Adolescente de 15 anos é baleada por militar da Marinha dentro de motel no Pará

Adolescente de 15 anos é baleada por militar da Marinha dentro de motel no Pará
Menina passou por três cirurgias e seguem internada em estado grave. Foto: Getty imagens.
Menina passou por três cirurgias e seguem internada em estado grave. Foto: Getty imagens.

Uma adolescente de 15 anos foi baleada dentro de um motel, em Vigia, no Pará. A menina e uma amiga, de 14 anos, foram levadas ao local por dois militares, no feriado de Tiradentes.

Segundo informações do G1, a vítima foi baleada no rosto na frente da outra adolescente, de 14 anos, porque teria se recusado a tirar a roupa e manter relações sexuais.
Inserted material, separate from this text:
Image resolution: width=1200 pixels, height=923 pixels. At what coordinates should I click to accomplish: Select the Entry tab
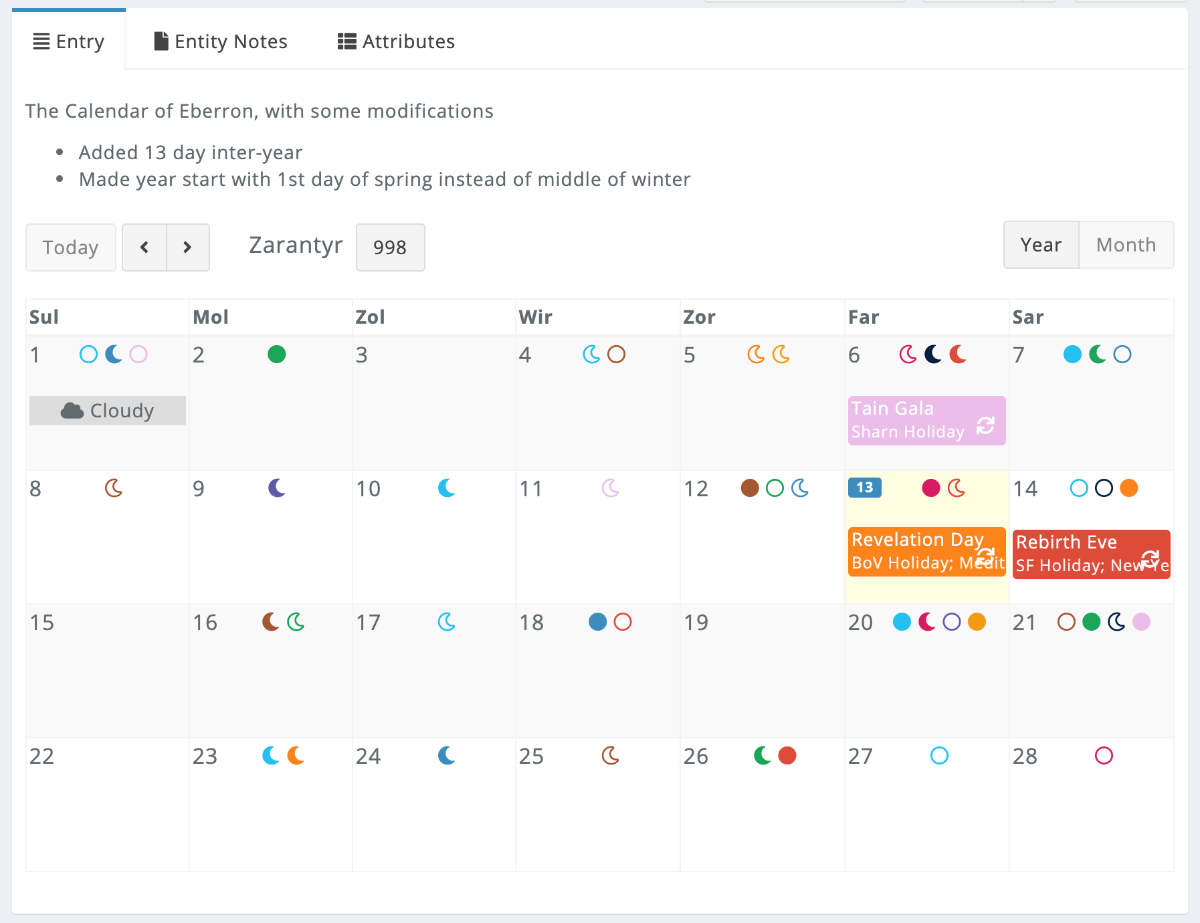point(68,41)
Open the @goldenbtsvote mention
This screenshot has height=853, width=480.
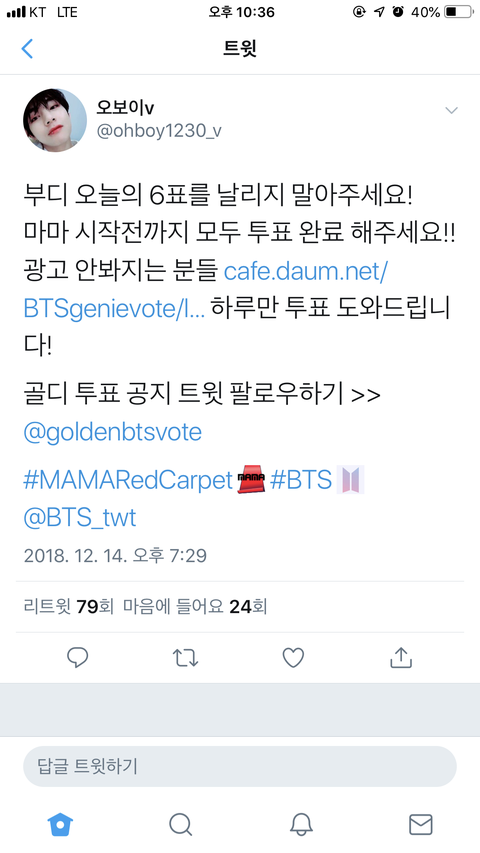(113, 432)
O autor do disparo, Gabriel Norberto de Almeida Lobo, foi autuado em flagrante e permanece preso em uma unidade militar à disposição da justiça, até pagamento da fiança. O outro homem está sendo procurado pela polícia e não teve o nome divulgado.

Estado de saúde da adolescente

Ela passou por três cirurgias e teve uma bala retirada da coluna. Até o início da tarde deste domingo (24), a adolescente segue internada em estado grave no Hospital Metropolitano de Urgência e Emergência em Ananindeua, na região metropolitana de Belém, capital paraense.

Em entrevista ao portal G1, o padrasto da vítima afirmou que o militar era conhecido na cidade e colocou a arma dentro da boca da enteada quando atirou.

Já a defesa de Norberto diz que eles não sabiam que eram menores e que o disparo foi acidental. Em nota, a Marinha afirmou que ele deverá responder pelos atos perante à Justiça. Neste sábado (23), houve uma audiência virtual em que foi fixada uma fiança de R$ 60.600,00 para que ele possa responder ao processo em liberdade, com uso de tornozeleira eletrônica, entre outras medidas restritivas.

De acordo com a publicação, o motel afirmou que, conforme a lei, é proibida a entrada de menores de idade no estabelecimento e que “pessoas mal intencionadas” burlam o controle de acesso no estabelecimento comercial. Eles também informaram que não tiveram acesso ao inquérito policial, pois o ocorrido está em fase de investigação, mas enfatizaram que vão colaborar com a polícia para que toda a situação seja esclarecida e julgada nos termos legais.